Work order –
Look through the lines below and copy each one that includes "sidebar".

Stored records

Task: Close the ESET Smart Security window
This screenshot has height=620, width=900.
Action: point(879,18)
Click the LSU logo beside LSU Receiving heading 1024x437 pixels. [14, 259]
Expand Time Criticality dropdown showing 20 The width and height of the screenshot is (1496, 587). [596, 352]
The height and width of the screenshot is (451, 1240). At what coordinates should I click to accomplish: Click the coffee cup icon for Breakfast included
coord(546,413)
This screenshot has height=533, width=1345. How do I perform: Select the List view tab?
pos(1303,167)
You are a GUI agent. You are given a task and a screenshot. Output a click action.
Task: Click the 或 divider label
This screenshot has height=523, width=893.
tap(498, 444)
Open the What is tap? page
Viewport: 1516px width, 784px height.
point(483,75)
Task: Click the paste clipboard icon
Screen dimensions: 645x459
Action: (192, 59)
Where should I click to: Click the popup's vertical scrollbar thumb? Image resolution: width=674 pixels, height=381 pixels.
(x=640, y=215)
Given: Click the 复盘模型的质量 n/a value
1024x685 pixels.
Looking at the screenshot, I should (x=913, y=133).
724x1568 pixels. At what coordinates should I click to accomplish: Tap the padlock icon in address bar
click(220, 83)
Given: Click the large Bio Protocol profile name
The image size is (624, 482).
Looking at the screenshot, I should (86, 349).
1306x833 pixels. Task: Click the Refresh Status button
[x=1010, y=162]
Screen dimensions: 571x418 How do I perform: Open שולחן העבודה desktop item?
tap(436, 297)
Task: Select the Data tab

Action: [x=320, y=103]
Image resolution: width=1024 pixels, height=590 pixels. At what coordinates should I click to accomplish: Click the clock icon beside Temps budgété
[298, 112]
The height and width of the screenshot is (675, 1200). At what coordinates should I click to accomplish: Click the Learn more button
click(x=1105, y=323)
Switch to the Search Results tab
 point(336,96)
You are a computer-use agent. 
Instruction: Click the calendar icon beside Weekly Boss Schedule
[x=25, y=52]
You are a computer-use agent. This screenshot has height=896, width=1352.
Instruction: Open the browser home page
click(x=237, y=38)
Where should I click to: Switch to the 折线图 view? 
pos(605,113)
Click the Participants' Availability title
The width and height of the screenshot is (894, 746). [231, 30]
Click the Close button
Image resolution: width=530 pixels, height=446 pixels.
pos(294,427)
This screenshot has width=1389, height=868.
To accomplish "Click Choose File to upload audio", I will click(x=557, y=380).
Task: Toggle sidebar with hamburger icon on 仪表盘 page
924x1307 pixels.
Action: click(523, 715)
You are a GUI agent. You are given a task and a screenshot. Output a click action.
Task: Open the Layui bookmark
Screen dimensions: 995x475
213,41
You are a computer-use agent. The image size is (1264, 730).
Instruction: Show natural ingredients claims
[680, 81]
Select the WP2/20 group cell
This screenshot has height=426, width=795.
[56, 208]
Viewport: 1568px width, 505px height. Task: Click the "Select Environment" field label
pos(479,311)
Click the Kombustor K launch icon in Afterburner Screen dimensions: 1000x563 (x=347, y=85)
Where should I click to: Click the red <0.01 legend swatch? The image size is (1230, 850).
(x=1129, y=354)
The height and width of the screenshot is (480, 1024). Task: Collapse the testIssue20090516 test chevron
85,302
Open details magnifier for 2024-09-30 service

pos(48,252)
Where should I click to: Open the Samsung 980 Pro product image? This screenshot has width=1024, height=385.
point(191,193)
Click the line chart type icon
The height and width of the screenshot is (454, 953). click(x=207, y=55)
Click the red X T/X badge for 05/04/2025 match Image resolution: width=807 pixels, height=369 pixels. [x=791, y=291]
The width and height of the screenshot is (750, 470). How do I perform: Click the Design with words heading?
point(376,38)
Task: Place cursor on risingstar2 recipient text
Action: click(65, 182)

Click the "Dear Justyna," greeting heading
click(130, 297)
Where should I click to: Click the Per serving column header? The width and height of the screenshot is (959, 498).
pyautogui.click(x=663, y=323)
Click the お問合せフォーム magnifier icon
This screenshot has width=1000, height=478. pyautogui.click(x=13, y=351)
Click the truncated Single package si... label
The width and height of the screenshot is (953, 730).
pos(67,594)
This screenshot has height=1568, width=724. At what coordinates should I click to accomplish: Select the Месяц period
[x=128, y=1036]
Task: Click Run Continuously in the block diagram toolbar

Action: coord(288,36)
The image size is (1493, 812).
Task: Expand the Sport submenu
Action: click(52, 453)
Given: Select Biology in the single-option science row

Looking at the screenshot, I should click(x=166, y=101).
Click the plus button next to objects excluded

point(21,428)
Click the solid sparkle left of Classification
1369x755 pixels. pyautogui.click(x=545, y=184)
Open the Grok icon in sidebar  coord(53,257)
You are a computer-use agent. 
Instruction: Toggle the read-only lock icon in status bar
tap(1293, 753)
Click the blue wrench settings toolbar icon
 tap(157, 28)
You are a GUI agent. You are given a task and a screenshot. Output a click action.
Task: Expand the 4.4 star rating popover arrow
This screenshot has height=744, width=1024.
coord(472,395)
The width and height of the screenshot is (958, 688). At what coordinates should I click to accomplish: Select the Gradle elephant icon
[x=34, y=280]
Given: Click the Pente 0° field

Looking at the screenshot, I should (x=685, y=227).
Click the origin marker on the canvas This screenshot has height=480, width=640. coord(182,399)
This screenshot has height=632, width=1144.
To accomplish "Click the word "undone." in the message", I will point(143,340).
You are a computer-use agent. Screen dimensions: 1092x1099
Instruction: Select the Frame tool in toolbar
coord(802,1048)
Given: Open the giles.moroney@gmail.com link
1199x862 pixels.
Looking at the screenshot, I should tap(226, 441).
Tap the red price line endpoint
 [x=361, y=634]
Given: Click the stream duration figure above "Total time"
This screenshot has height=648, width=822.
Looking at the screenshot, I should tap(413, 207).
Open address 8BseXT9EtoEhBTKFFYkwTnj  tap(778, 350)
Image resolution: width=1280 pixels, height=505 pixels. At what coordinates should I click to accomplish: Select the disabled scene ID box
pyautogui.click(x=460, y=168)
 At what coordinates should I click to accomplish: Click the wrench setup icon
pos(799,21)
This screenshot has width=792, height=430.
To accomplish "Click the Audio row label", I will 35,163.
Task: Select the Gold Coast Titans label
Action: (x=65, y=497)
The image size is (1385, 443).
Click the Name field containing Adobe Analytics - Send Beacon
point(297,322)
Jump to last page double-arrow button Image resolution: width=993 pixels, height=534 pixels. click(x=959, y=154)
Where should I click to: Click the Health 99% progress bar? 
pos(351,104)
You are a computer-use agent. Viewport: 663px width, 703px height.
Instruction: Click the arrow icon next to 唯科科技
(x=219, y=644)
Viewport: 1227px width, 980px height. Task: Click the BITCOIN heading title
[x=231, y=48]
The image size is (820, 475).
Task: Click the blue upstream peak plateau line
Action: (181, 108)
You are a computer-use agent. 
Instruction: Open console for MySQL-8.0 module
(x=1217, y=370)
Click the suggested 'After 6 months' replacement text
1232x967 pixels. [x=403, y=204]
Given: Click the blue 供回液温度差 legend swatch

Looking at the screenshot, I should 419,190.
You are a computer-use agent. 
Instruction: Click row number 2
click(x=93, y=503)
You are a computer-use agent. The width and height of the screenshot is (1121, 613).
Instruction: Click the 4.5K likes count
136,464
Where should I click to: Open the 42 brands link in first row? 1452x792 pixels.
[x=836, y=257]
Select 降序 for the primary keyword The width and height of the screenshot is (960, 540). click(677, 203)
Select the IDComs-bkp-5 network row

Task response –
Task: Toggle sidebar with hamburger icon on 仪表盘 page
Open the Grok icon in sidebar  coord(53,257)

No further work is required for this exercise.